First ever attack during early pregnancy:
If you have your first ever attack of herpes during early pregnancy, you may be given antiviral drugs (aciclovir) to clear up the infection before the baby is born. There is no evidence of any risk to the baby from these drugs.
First attack in the later stages of pregnancy:
If you have any active genital herpes sores in the later stages of pregnancy (the last six weeks) there is a 40-50% risk that you will pass the virus to your baby. This means the baby will carry the virus.
You may need to take antiviral drugs (aciclovir) for the last four weeks of your pregnancy to try to clear up the sores before the baby is born. There is no evidence of any risk to the baby from these drugs.
It is likely you will have a Caesarean section so that your baby does not come into contact with the sores.
There is also a very rare chance your baby will develop a condition called neonatal herpes. This only affects 1-2 in 100,000 babies but can cause various complications including damage to the skin, eyes and brain.

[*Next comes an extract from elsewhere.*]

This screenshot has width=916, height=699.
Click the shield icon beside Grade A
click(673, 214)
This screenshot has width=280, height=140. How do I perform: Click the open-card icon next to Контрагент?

Recurrent attack during pregnancy:
If you have an attack of herpes during pregnancy but it 's not your first attack, there is a much smaller risk of your baby being infected (8%) because you and your baby have already had a chance to develop immunity to the virus. Caesarean section is not normally considered unless you have symptoms of genital herpes.
Breastfeeding:
Speak to your midwife about breastfeeding if you have active herpes.